[Date Prev][Date Next][Thread Prev][Thread Next][Date Index][Thread Index]
Re: the hand that feeds you
From: |
Harald Hanche-Olsen |
Subject: |
Re: the hand that feeds you |
Date: |
Fri, 28 Jul 2006 00:05:30 +0200 |
User-agent: |
Gnus/5.11 (Gnus v5.11) Emacs/23.0.0 (berkeley-unix) |
+ Andreas Seik <andreas_neu@gmxpro.de>:
| Hello Newsgroup,
|
| i need code in a hook that is executed only once,
| so i tested the following:
|
|
| (defvar my-hook '())
| (defun kill-myself ()
| (insert "only once")(remove-hook 'my-hook 'kill-myself))

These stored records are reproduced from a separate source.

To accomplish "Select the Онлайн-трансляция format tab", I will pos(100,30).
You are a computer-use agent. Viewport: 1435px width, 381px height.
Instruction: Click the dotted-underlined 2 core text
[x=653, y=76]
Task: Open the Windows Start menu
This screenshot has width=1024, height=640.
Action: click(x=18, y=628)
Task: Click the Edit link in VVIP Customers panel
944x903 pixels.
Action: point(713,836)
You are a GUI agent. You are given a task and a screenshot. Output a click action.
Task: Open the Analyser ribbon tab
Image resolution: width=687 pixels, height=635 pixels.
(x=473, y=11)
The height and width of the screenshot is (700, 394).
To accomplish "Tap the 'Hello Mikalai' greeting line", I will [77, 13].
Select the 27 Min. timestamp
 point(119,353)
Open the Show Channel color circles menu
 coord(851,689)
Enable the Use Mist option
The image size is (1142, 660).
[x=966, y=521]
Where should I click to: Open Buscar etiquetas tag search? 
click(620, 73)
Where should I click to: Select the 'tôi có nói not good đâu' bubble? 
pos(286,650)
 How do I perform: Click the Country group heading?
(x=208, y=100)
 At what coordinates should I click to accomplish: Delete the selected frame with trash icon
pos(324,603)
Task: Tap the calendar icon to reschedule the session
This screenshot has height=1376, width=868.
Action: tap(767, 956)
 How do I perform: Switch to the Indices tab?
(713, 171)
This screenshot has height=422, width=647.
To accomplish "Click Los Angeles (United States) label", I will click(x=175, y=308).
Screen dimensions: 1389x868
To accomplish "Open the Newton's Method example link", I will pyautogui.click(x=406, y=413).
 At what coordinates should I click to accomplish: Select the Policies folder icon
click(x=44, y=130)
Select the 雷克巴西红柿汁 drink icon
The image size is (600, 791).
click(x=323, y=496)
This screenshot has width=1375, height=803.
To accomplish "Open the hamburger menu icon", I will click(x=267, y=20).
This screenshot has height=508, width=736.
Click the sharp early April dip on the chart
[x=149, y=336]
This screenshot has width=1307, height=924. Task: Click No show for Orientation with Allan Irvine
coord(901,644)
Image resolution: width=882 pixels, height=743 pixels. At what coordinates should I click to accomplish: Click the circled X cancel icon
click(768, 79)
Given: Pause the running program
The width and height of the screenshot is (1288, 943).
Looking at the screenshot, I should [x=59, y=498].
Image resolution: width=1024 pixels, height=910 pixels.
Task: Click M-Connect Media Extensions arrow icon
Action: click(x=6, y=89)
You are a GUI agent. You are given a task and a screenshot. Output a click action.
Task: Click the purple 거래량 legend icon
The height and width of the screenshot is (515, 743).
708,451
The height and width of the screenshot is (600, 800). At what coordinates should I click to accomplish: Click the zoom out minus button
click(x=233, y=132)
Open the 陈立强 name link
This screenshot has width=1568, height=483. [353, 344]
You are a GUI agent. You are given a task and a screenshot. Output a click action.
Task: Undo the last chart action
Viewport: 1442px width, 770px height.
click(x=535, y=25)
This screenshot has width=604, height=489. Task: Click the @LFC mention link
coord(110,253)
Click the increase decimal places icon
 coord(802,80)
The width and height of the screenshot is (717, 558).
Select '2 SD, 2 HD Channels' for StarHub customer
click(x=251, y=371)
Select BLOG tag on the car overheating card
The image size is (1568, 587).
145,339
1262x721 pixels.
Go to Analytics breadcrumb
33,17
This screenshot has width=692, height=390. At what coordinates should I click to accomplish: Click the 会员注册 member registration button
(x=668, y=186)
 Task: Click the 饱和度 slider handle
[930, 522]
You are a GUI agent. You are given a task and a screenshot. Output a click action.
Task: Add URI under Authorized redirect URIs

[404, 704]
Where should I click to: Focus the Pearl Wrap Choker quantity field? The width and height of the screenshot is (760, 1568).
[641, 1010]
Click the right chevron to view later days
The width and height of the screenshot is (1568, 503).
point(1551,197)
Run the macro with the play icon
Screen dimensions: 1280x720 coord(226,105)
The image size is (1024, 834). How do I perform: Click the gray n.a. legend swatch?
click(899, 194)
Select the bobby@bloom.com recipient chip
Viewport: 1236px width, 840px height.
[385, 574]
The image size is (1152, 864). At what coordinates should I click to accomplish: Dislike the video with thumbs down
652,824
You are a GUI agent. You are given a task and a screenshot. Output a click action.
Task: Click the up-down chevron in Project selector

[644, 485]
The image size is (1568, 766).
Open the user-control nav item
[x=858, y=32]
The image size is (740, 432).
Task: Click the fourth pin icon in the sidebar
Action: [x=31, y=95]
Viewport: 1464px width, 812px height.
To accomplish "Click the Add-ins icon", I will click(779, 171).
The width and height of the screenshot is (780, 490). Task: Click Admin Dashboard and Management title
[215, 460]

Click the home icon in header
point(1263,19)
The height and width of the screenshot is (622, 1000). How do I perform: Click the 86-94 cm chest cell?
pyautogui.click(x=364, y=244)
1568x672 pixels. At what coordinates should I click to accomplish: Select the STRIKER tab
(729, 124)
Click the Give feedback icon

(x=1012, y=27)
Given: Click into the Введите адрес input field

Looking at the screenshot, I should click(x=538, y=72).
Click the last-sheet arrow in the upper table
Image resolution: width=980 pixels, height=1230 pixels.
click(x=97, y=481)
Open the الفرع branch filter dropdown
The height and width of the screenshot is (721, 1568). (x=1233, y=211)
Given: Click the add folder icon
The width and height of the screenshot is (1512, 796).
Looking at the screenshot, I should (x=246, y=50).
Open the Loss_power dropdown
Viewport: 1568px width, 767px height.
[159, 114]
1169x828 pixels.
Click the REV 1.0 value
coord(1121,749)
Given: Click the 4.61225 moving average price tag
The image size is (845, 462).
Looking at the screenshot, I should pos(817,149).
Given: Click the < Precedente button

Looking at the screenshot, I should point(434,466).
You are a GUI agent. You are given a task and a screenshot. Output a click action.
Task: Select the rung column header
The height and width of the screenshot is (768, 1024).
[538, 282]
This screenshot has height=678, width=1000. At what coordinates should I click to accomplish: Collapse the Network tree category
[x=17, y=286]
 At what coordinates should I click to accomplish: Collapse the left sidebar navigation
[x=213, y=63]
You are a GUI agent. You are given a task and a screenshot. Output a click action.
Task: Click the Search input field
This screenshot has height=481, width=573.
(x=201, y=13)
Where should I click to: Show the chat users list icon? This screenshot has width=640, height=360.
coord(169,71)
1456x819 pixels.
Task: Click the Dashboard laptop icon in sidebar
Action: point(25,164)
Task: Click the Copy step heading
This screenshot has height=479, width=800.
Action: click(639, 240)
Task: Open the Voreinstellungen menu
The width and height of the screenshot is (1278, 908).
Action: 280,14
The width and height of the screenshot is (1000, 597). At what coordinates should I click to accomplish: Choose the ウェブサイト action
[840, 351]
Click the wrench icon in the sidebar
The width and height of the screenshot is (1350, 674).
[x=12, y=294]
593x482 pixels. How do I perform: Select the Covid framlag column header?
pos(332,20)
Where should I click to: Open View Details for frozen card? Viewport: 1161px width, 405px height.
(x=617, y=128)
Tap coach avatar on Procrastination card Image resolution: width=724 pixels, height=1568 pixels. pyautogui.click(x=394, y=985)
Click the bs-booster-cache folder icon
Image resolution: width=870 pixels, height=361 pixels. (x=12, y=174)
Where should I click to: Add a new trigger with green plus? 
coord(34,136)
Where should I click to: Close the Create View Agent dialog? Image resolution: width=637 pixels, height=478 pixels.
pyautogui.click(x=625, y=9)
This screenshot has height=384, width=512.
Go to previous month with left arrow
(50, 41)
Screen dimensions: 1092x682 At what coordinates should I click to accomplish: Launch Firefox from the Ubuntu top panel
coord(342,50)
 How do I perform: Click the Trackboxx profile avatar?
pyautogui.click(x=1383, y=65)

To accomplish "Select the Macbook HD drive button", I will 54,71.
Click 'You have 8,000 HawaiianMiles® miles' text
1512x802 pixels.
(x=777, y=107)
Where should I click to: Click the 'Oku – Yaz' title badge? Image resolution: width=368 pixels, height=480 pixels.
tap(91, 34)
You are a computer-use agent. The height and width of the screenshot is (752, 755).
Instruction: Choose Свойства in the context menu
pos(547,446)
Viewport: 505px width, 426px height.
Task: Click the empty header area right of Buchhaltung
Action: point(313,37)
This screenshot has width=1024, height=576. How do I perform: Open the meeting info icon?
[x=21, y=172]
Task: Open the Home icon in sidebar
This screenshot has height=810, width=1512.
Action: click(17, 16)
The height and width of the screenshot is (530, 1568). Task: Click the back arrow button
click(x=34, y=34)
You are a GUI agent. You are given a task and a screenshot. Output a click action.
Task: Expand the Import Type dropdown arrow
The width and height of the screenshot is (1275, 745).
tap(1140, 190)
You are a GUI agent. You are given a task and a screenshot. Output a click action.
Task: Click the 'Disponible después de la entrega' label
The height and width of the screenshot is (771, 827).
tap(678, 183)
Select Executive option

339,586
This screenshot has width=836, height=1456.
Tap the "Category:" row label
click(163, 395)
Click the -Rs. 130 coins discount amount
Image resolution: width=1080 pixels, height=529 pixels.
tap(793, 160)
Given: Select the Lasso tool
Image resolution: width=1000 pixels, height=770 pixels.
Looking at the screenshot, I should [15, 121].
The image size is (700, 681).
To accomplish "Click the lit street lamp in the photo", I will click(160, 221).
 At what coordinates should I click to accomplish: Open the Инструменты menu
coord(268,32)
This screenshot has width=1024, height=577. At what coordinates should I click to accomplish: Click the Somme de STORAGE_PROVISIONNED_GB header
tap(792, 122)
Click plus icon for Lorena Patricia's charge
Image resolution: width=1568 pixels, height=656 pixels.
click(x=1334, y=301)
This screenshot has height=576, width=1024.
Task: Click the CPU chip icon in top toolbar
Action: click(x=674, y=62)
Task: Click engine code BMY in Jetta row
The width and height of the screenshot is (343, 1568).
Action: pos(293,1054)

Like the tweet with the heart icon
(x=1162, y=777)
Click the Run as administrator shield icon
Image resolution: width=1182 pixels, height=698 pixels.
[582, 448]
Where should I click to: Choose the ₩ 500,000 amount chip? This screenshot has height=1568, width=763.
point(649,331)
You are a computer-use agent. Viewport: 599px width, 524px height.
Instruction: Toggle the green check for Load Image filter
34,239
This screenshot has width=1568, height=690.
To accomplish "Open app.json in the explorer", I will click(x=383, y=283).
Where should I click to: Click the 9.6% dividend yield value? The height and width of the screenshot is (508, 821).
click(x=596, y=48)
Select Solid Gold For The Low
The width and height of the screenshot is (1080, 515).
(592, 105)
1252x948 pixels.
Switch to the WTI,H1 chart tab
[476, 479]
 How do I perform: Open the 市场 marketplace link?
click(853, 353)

| (add-hook 'my-hook 'kill-myself)
| (run-hooks 'my-hook);; i think it might crash here, but it does not
| (run-hooks 'my-hook)
|
| it, seems to work, but i do not trust it.
| is it not "biting the hand that feeds you"
It works, even in the presence of more hooks on the hook variable.
But I agree it looks scary, and it seems to rely on the implementation
of run-hooks and remove-hook: In all likelihood, run-hooks will just
cdr down the list, running the car of the rest each time. And
remove-hook will not modify the cons cell containing kill-myself as
its car and the remaining list as its cdr, so all is well.
But it's bad coding style, because you must reason out all that to see
why it works. And it is conceivable, if unlikely, that the
implementation one of these functions will change so that it no longer
works. Better then, to let kill-myself really to commit suicide,
rather than just to remove itself from a hook:
(defun kill-myself ()
(insert "only once")
(defun kill-myself ()))
--
* Harald Hanche-Olsen <URL:http://www.math.ntnu.no/~hanche/>
- It is undesirable to believe a proposition
when there is no ground whatsoever for supposing it is true.